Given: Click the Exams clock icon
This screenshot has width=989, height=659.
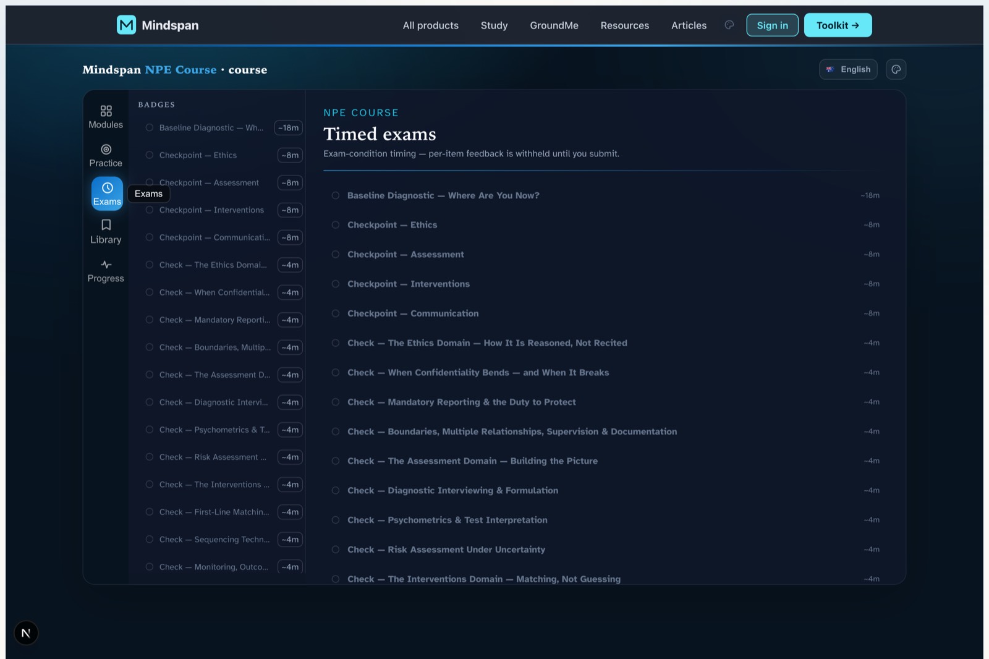Looking at the screenshot, I should click(x=107, y=187).
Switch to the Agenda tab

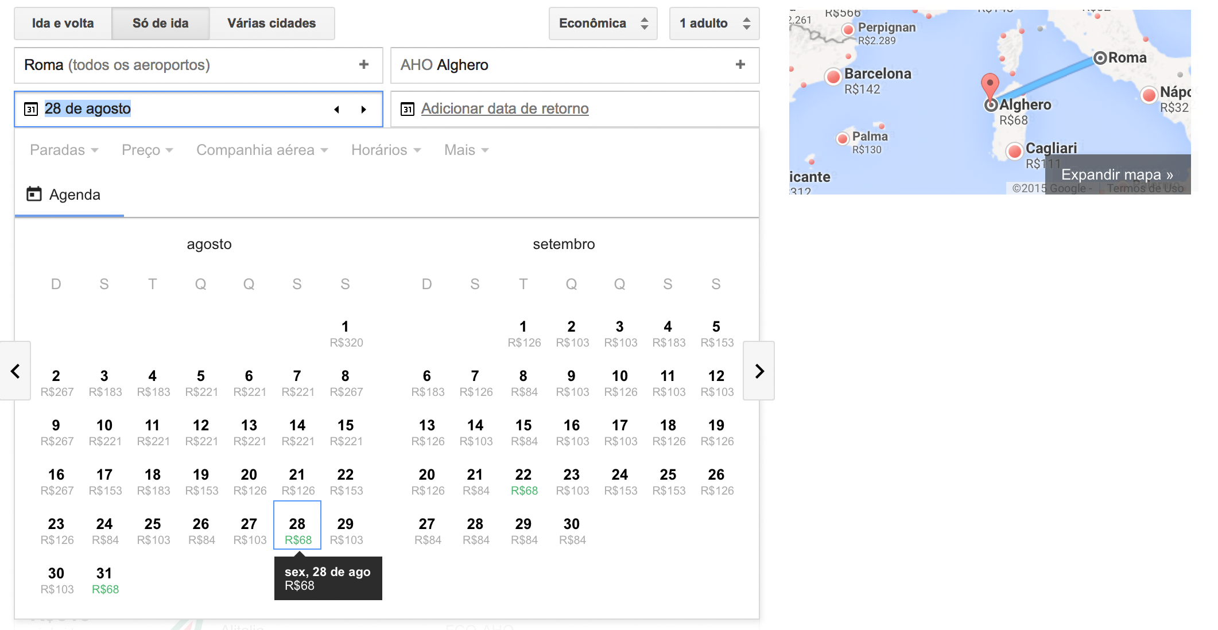[x=69, y=195]
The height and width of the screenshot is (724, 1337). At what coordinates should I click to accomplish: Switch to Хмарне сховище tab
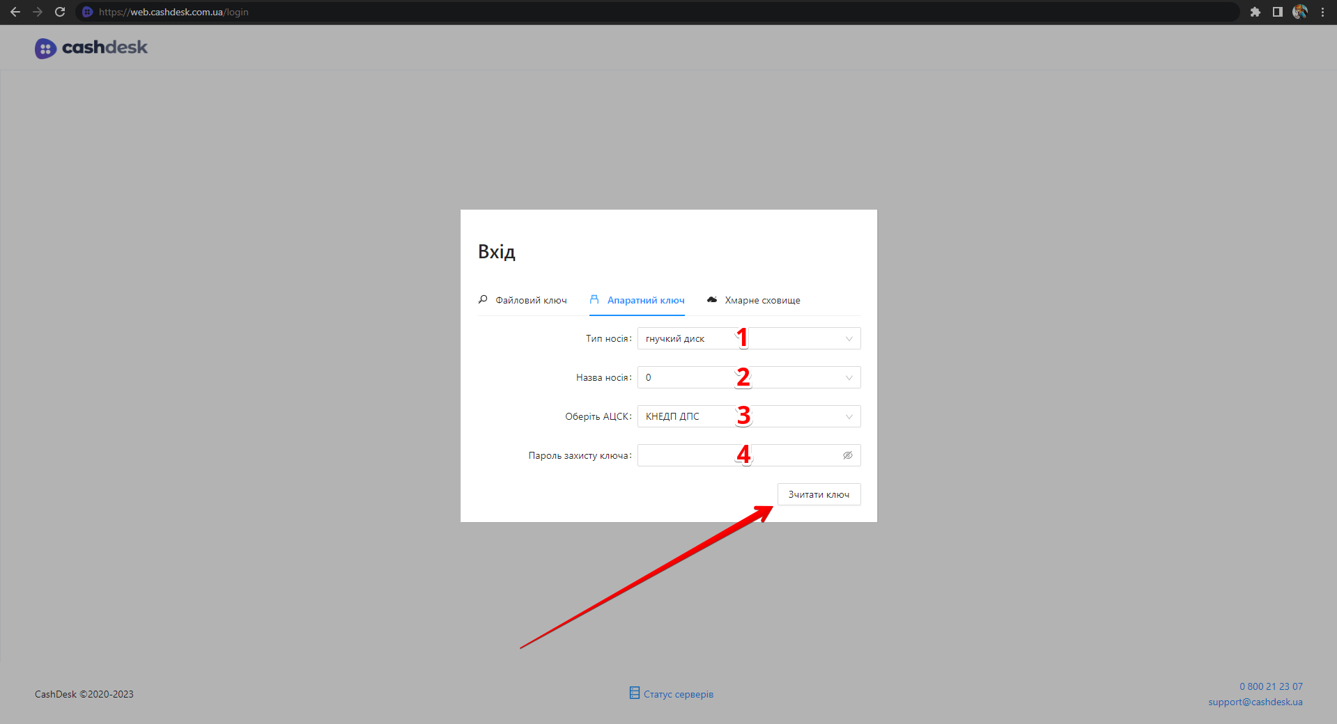point(754,300)
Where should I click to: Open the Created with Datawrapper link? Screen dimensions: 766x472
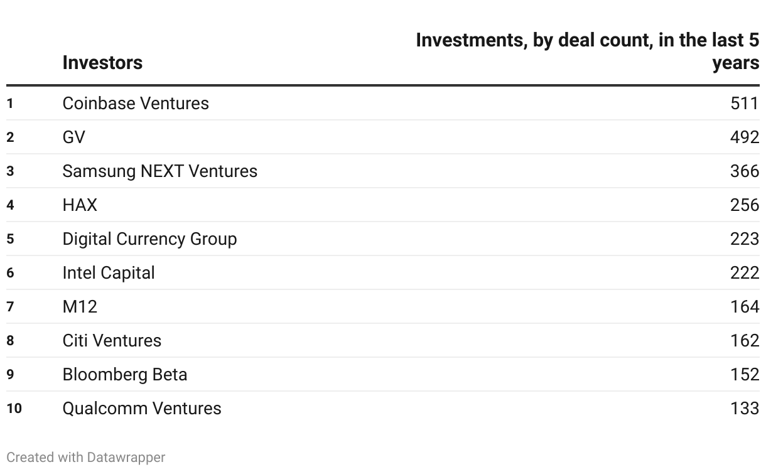click(x=86, y=457)
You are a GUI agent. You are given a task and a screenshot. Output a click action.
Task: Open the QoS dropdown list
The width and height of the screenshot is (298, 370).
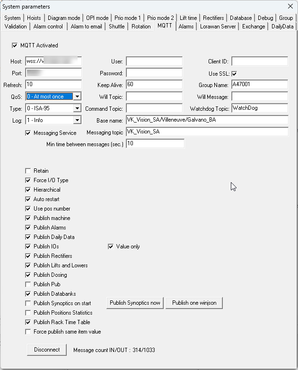pos(77,97)
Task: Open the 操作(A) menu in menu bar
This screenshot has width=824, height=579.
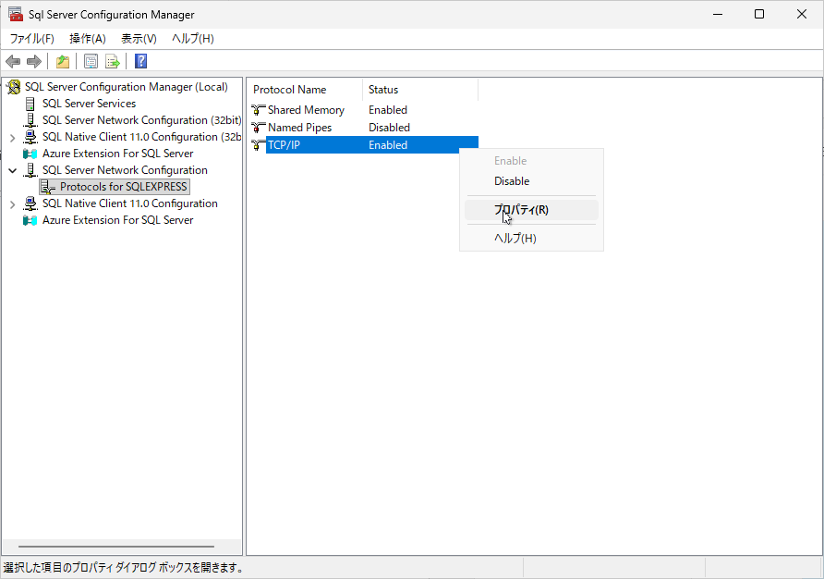Action: click(88, 39)
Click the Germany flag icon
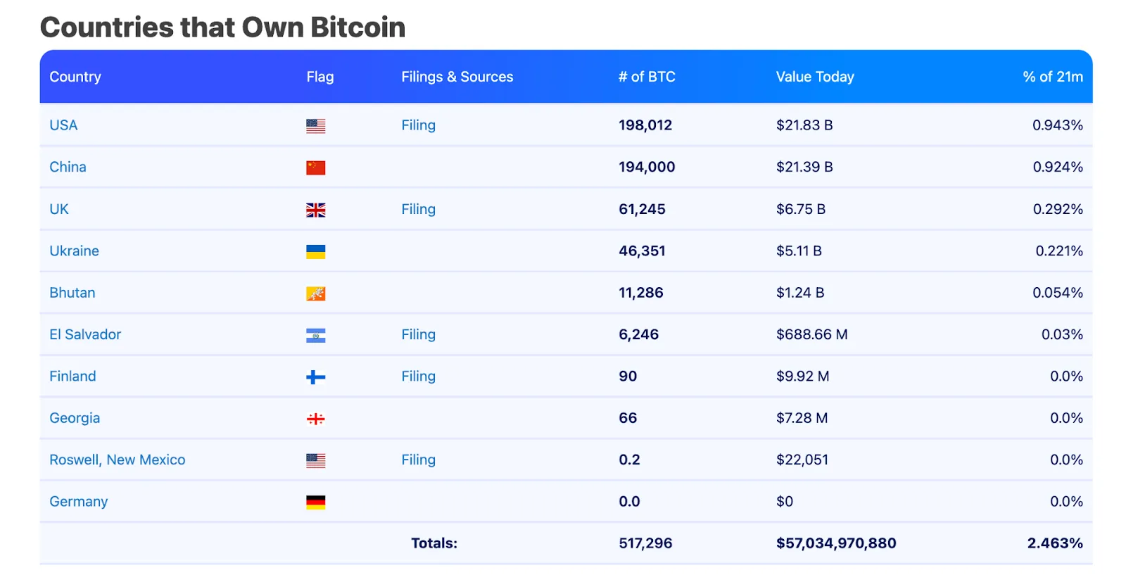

_Brief_
Copy out the listing above in full and keep the pictures out.

_Output of the exercise_
Given: Click the Exams clock icon
This screenshot has width=989, height=659.
Looking at the screenshot, I should click(x=107, y=187).
Switch to the Agenda tab

[x=69, y=195]
The height and width of the screenshot is (724, 1337). At what coordinates should I click to accomplish: Switch to Хмарне сховище tab
point(754,300)
Where should I click to: Open the Created with Datawrapper link? Screen dimensions: 766x472
click(x=86, y=457)
You are a GUI agent. You are given a task and a screenshot. Output a click action.
Task: Open the QoS dropdown list
The width and height of the screenshot is (298, 370).
pos(77,97)
Task: Open the 操作(A) menu in menu bar
This screenshot has width=824, height=579.
Action: click(88, 39)
Click the Germany flag icon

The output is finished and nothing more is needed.